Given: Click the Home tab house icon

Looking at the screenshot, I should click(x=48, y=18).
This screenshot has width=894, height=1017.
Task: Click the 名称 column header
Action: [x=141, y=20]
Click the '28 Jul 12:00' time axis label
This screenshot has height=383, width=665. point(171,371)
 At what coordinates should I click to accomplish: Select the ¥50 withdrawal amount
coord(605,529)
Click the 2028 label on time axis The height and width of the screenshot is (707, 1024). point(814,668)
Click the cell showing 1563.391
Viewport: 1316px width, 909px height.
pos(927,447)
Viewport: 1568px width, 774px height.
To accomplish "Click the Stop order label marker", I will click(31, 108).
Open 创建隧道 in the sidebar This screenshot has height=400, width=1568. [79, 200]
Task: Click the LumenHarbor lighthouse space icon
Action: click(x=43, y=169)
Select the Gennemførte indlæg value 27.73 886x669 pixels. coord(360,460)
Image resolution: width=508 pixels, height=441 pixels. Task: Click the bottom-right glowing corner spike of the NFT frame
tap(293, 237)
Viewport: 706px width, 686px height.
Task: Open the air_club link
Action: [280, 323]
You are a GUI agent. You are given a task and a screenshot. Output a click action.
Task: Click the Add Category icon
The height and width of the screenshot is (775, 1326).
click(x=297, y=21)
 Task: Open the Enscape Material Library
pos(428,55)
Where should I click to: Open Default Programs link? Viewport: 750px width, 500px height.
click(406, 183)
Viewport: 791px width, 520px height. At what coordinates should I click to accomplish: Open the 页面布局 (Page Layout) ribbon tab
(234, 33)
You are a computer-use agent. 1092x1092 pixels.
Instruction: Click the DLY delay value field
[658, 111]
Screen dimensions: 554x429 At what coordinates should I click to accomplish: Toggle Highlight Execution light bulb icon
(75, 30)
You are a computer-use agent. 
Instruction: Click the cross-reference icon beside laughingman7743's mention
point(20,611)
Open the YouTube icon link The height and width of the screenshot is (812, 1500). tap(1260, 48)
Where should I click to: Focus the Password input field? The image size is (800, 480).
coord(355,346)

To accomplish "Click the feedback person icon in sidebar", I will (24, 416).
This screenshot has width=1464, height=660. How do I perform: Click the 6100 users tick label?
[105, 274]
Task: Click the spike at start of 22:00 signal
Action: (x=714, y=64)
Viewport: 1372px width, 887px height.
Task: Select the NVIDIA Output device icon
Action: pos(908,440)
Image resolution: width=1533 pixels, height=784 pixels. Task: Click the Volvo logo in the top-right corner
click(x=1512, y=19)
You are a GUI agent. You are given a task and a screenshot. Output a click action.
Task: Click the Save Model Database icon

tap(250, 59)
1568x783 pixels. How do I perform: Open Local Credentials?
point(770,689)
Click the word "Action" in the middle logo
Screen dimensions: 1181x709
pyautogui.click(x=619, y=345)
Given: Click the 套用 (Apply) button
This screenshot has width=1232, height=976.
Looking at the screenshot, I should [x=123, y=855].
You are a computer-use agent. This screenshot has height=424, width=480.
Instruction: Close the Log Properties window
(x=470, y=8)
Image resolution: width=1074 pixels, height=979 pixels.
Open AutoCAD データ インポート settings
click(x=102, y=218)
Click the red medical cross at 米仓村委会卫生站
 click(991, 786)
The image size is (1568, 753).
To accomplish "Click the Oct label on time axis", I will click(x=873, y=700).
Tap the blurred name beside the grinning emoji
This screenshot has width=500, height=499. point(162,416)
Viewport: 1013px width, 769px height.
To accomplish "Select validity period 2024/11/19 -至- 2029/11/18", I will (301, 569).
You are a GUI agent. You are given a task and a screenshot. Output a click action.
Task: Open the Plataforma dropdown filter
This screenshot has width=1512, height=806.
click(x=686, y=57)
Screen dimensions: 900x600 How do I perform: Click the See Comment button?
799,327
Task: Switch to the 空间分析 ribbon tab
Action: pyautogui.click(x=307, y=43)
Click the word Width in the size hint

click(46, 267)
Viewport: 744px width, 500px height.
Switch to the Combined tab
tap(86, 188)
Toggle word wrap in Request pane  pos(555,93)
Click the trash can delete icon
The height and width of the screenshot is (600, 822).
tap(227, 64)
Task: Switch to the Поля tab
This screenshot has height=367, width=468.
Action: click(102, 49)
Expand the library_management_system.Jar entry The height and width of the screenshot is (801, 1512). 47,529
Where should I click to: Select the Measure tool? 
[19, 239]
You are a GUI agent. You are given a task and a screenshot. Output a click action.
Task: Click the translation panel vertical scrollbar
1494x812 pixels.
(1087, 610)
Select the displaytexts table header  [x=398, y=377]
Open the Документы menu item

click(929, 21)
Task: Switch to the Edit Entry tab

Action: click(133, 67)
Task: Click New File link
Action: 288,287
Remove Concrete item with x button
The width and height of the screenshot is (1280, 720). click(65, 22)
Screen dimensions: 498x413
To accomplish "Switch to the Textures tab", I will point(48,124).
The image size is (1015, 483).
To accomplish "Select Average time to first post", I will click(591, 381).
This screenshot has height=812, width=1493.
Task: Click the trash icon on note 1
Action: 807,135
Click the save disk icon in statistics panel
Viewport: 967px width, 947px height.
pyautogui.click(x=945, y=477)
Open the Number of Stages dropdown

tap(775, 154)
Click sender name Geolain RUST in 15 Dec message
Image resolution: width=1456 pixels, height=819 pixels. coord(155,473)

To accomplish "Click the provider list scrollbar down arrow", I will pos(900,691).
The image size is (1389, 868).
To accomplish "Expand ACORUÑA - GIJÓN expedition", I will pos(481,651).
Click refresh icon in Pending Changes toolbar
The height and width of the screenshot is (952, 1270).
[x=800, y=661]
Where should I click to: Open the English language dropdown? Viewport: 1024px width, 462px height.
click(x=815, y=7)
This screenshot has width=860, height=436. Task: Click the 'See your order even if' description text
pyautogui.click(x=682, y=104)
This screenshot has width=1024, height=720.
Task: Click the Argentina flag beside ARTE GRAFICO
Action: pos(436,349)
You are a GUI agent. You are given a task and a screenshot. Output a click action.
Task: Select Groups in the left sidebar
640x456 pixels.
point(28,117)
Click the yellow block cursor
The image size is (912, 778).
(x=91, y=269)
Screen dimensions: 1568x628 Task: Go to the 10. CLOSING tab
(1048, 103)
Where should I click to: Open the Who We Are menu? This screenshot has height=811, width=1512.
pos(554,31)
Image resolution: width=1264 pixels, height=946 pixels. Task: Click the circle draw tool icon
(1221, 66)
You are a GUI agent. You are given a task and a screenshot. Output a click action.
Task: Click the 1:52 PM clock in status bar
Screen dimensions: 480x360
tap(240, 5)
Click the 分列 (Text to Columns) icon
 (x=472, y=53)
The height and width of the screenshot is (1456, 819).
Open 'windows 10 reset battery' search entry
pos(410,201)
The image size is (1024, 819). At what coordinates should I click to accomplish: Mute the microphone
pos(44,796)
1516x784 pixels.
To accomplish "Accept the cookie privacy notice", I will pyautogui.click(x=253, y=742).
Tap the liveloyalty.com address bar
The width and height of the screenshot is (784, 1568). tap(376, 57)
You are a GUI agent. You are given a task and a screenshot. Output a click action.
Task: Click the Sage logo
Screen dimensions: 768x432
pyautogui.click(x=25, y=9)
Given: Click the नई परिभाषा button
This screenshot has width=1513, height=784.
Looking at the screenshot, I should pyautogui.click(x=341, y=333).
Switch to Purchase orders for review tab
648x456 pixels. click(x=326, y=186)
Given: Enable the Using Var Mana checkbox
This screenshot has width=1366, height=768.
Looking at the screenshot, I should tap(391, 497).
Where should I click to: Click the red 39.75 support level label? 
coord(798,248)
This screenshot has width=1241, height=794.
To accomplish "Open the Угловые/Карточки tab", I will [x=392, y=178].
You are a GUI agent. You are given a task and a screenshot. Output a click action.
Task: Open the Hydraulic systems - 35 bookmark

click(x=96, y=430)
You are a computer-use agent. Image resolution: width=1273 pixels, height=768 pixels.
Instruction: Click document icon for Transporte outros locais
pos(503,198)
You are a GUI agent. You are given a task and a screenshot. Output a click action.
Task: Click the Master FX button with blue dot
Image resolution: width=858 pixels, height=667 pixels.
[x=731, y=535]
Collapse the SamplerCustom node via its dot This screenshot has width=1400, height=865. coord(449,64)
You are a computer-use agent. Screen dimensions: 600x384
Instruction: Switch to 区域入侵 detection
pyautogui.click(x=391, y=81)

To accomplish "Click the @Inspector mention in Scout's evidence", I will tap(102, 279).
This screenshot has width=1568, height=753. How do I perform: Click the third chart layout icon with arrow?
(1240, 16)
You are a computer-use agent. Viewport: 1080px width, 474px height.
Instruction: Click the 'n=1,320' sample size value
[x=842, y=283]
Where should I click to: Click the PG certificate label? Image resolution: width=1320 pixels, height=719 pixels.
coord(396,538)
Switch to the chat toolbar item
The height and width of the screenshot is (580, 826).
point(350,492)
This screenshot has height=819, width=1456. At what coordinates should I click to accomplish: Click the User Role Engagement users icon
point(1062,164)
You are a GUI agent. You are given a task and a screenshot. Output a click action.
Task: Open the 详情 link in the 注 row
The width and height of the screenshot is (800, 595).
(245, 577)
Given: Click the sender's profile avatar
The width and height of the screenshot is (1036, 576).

# # # #

What the task asks
Can you swap "microphone" for "speaker" in the rows from the line with "Where should I click to: Open the English" up to and including the line with "will pyautogui.click(x=253, y=742).", and give back only those lines with nothing else changed?

Written reply
Where should I click to: Open the English language dropdown? Viewport: 1024px width, 462px height.
click(x=815, y=7)
This screenshot has width=860, height=436. Task: Click the 'See your order even if' description text
pyautogui.click(x=682, y=104)
This screenshot has width=1024, height=720.
Task: Click the Argentina flag beside ARTE GRAFICO
Action: pos(436,349)
You are a GUI agent. You are given a task and a screenshot. Output a click action.
Task: Select Groups in the left sidebar
640x456 pixels.
point(28,117)
Click the yellow block cursor
The image size is (912, 778).
(x=91, y=269)
Screen dimensions: 1568x628 Task: Go to the 10. CLOSING tab
(1048, 103)
Where should I click to: Open the Who We Are menu? This screenshot has height=811, width=1512.
pos(554,31)
Image resolution: width=1264 pixels, height=946 pixels. Task: Click the circle draw tool icon
(1221, 66)
You are a GUI agent. You are given a task and a screenshot. Output a click action.
Task: Click the 1:52 PM clock in status bar
Screen dimensions: 480x360
tap(240, 5)
Click the 分列 (Text to Columns) icon
 (x=472, y=53)
The height and width of the screenshot is (1456, 819).
Open 'windows 10 reset battery' search entry
pos(410,201)
The image size is (1024, 819). At what coordinates should I click to accomplish: Mute the speaker
pos(44,796)
1516x784 pixels.
To accomplish "Accept the cookie privacy notice", I will pyautogui.click(x=253, y=742).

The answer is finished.